In another 1850 review of The Scarlet Letter that appeared in the
Massachusetts Quarterly Review (reprinted in The Recognition of
Nathaniel Hawthorne), George Bailey Loring also praises Hester's strength
and her superiority to those around her.
On this beautiful and luxuriant woman, we see the effect of open
conviction of sin, and the continued galling punishment. The heroic traits awakened
in her character by her position were the great self-sustaining properties of
woman, which, in tribulation and perplexity, elevate her so far above man. The
sullen defiance in her was imparted to her by society. Without, she met only
ignominy, scorn, banishment, a shameful brand. Within, the deep and sacred love
for which she was suffering martyrdom,-for her crime was thus sanctified in
her own apprehension,-was turned into a store of perplexity, distrust, and madness,
which darkened all her heavens. Little Pearl was a token more scarlet than the
scarlet letter of her guilt; for the child, with a birth presided over by the
most intense conflict of love and fear in the mother's heart, nourished at a
breast swelling with anguish, and surrounded with burning marks of its mother's
shame in its daily life, developed day by day into a void little demon perched
upon the most sacred horn of the mother's altar. Even this child, whose young,
plastic nature caught the impress which surrounding circumstances most naturally
gave, bewildered and maddened her. The pledge of love which God had given her,
seemed perverted into an emblem of hate. And yet how patiently and courageously
she labored on, bearing her burthen the more firmly, because, in its infliction,
she recognized no higher hand than that of civil authority! In her earnest appeal
to be allowed to retain her child, she swept away all external influences, and
seems to have inspired the young clergyman, even now fainting away with his
own sense of meaner guilt, to speak words of truth, which in those days must
have seemed born of heaven. . . .
Her social ignominy forced her back upon the true basis of life. She alone, of all the world, knew the length and breadth of her own secret.

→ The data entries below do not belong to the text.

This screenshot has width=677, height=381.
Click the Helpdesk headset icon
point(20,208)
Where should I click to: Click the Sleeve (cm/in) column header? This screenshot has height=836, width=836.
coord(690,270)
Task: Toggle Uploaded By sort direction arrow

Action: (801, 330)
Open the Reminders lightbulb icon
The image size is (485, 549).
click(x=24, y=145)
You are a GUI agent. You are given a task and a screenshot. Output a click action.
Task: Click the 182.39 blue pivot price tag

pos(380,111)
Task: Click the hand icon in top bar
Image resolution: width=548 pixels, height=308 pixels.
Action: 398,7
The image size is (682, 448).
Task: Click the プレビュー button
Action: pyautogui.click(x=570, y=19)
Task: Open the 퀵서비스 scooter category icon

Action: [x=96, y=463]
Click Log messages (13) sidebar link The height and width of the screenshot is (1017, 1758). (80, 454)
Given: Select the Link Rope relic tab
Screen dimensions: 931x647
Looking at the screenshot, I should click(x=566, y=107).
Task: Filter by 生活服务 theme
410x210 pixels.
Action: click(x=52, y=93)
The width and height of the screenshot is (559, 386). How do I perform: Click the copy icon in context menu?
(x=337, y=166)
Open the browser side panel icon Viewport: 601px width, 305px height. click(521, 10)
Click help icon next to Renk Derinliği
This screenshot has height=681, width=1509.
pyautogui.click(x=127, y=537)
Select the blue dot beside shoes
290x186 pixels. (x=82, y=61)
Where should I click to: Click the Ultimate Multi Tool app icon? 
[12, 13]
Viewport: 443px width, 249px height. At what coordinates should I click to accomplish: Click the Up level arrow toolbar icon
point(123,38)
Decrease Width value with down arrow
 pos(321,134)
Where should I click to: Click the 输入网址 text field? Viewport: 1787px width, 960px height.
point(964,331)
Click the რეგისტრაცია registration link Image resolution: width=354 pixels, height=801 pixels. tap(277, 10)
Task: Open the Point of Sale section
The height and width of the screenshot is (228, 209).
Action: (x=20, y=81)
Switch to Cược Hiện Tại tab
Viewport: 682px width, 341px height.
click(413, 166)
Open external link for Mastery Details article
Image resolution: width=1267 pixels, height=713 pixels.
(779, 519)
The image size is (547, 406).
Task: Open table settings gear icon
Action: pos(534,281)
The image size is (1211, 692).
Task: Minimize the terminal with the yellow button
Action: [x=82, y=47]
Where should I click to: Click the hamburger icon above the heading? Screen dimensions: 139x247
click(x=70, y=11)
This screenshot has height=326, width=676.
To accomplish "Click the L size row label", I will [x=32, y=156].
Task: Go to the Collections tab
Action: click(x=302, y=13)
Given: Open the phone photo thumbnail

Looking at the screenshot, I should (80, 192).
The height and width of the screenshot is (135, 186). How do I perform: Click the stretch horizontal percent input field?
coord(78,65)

Her lawful husband no more pretended to hold a claim which may always have been a pretence; the father of her child, her own relation to both, and the tragic life which was going on beneath that surface which all men saw, were known to her alone. How poor and miserable must have seemed the punishment which society had inflicted! The scarlet letter was a poor type of the awful truth which she carried within her heart. Without deceit before the world, she stands forth the most heroic person in all that drama. When from the platform of shame, she bade farewell to that world, she retired to a holier, and sought for such peace as a soul cast out by men may always find. This was her right. No lie hung over her head. Society had heard her story, and had done its worst. And while Arthur Dimmesdale, cherished in the arms of that society which he had outraged, glossing his life with a false coloring which made it beautiful to all beholders, was dying of an inward anguish, Hester stood upon her true ground, denied by this world, and learning that true wisdom which comes through honesty and self-justification. In casting her out, the world had torn from her all the support of its dogmatic teachings, with which it sustains its disciples in their inevitable sufferings, and had compelled her to rely upon that great religious truth which flows instinctively around a life of agony, with its daring freedom. How far behind her in moral and religious excellence was the accredited religious teacher, who was her companion in guilt! . . . (46-47).